Mes lectures d'autrices du XIXème siècle se suivent et ne se ressemblent pas... Après Jane Austen, me voici chez Anne Brontë, oui vous savez la benjamine de la fameuse fratrie.

L'univers littéraire des seules soeurs Brontë que je connaissais jusqu'à présent, - Charlotte et Emily, m'ont entrainé dans des territoires romanesques où se côtoient le sombre, le gothique, le morbide...

Anne Brontë est sans doute moins connue que ses deux autres soeurs, elle partage cependant deux points communs avec ses aînées : elle fut à son tour une femme de lettres et elle connut un destin tragique, la mort la fauchant elle aussi à la fleur de l'âge.

Agnès Grey est son premier roman.
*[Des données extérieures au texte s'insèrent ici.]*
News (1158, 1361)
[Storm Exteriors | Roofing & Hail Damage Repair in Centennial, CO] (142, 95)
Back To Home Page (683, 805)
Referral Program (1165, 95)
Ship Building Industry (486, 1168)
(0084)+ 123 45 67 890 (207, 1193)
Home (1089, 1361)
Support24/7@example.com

Il est pour une large part autobiographique, le roman étant fondé sur la propre expérience de l'autrice comme gouvernante et préceptrice.
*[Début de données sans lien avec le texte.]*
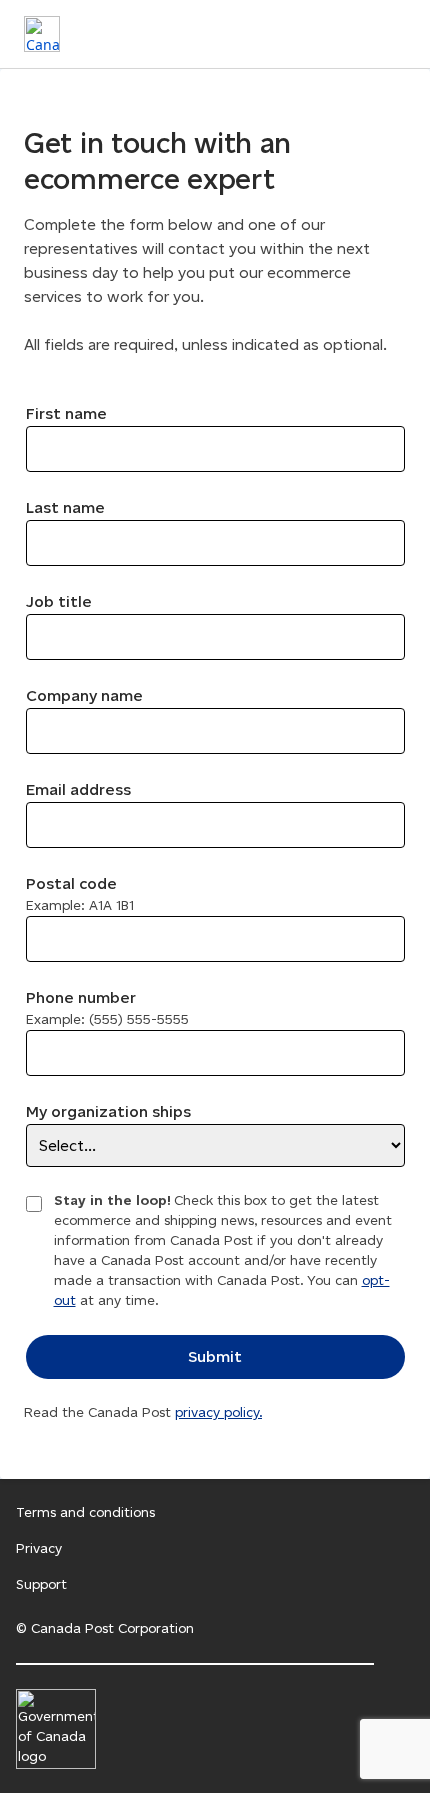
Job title (59, 601)
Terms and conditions (85, 1512)
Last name (65, 507)
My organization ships (108, 1111)
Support (41, 1584)
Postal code (80, 894)
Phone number (107, 1008)
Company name (84, 695)
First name (66, 413)
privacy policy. (218, 1412)
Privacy (39, 1548)
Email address (78, 789)
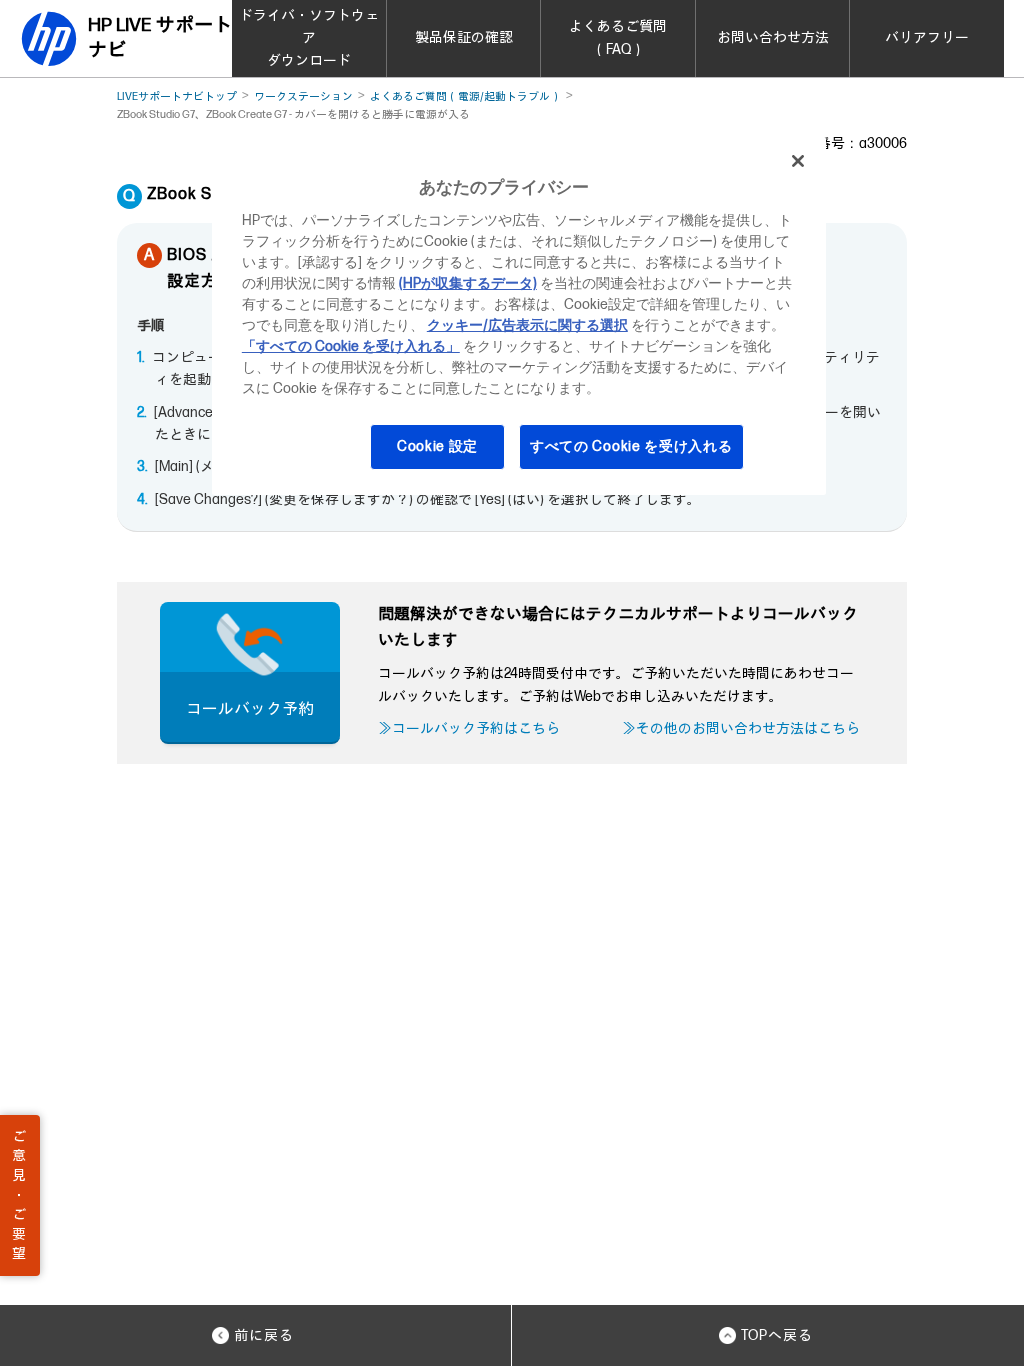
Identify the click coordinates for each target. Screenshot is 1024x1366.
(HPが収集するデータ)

Ici on est très éloigné de la dramaturgie noire qu'on peut rencontrer dans Jane Eyre ou encore dans Les Hauts de Hurlevent.

J'ai abordé ce roman avec l'attention qu'on porte lorsqu'on est autorisé à ouvrir un journal intime.

Agnes Grey est la fille du pasteur d'un village du nord de l'Angleterre, entouré de landes à perte de vue. Ses parents ayant subi un revers de fortune, Agnes Grey décide de les aider financièrement. Elle quitte le presbytère familial pour confier ses services à une riche famille aristocratique, les Bloomfield.

Elle va occuper l'un des rares emplois permis aux femmes respectables au début de l'ère victorienne : gouvernante d'enfants de riches. Dès les premiers jours, elle doit faire face non seulement à l'indiscipline d'enfants gâtés plus passionnés à chaparder les nids, à étrangler les oiseaux dans leurs si douces mains qu'à apprendre leurs leçons, mais aussi aux humiliations des parents qui prennent systématiquement la défense de leurs « adorables » petits chérubins.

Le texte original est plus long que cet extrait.